Everybody knows where all those countless monuments to Lenin, Stalin, Gorky, Sverdlov, Mayakovsky and the lot are now – all gone: destroyed, or tucked away in some deserted and hard-to-access museums.
Seriously thinking and publicly talking about erecting a statue to a football coach, even one as charming as Southgate appears to be, could not fail to immediately, even if unnoticeably in the beginning, corrupt not just the coach himself, but his young players too and lead to a severe collective case of the illusion of grandeur – the condition that inevitably marks the end of endeavour, (read achievement), for what's left to achieve when you are already the best and the greatest? And although there was no talk (as yet) of erecting monuments to each separate England player, including the goalkeeper, in their native towns and villages, they were all loudly lauded as "heroes" and "wonder boys, who write history".

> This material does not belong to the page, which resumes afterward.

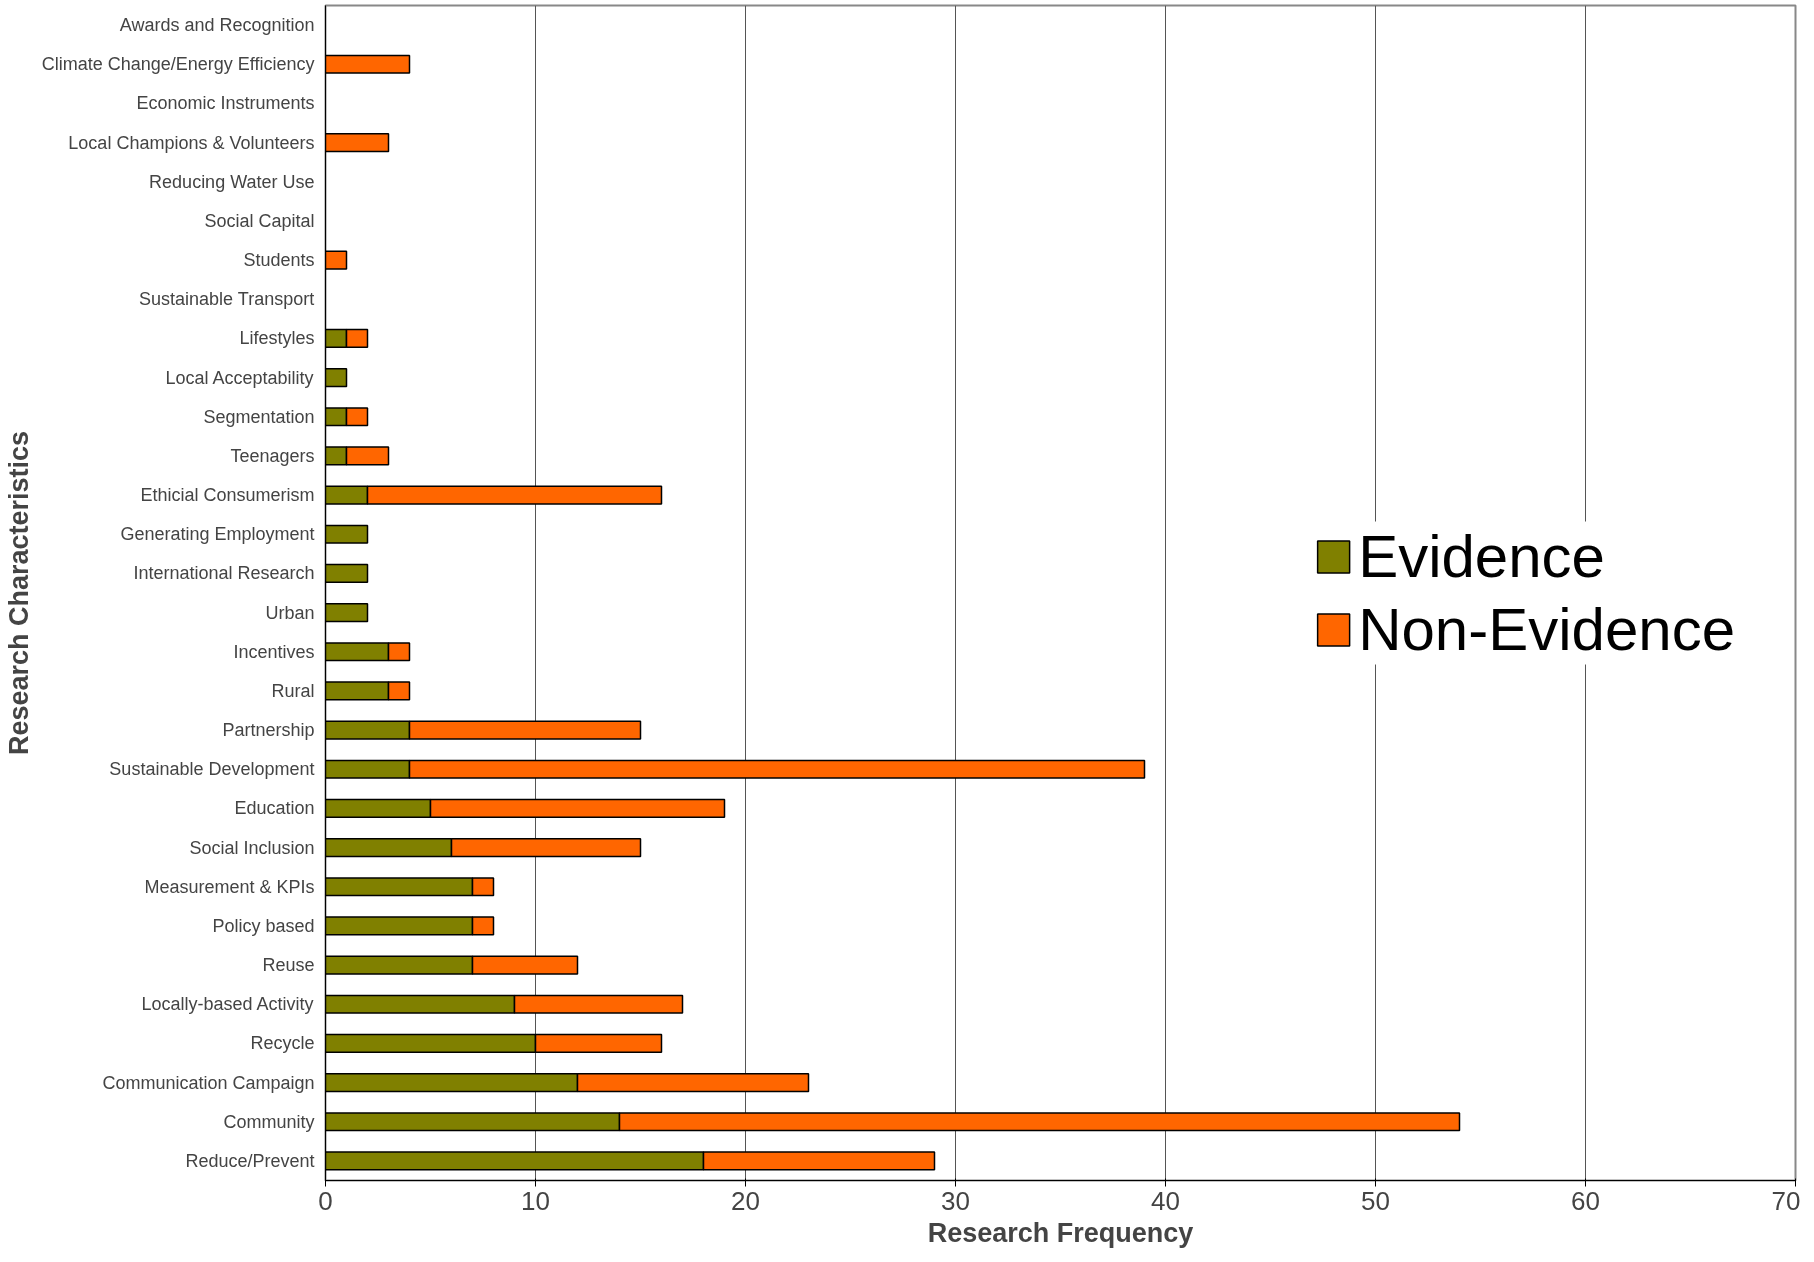 This screenshot has width=1814, height=1262. I want to click on y-tick-label: Ethicial Consumerism, so click(228, 496).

Compare this to the insulting language of a TV commentator in the immediate aftermath of the Croatia game talking, among other things, about (I quote) "the clumsy and flat-footed England defence". Crowd mentality can be cruel.
And this is, to my mind, one of the big problems of British football: the moment young players and coaches reach some minimal prominence, they start being bombarded with praise, fame and money (remember David Beckham?) and promptly forget first how to score penalties and then how to kick the ball. After which the wrath of the crowd falls upon their poor rich heads...
I hope that while still in Moscow, Gareth Southgate will be wise enough to learn that Russia itself is a good example of what happens to hastily engineered statues: they inevitably – and very predictably – end up on the proverbial scrap heap of history.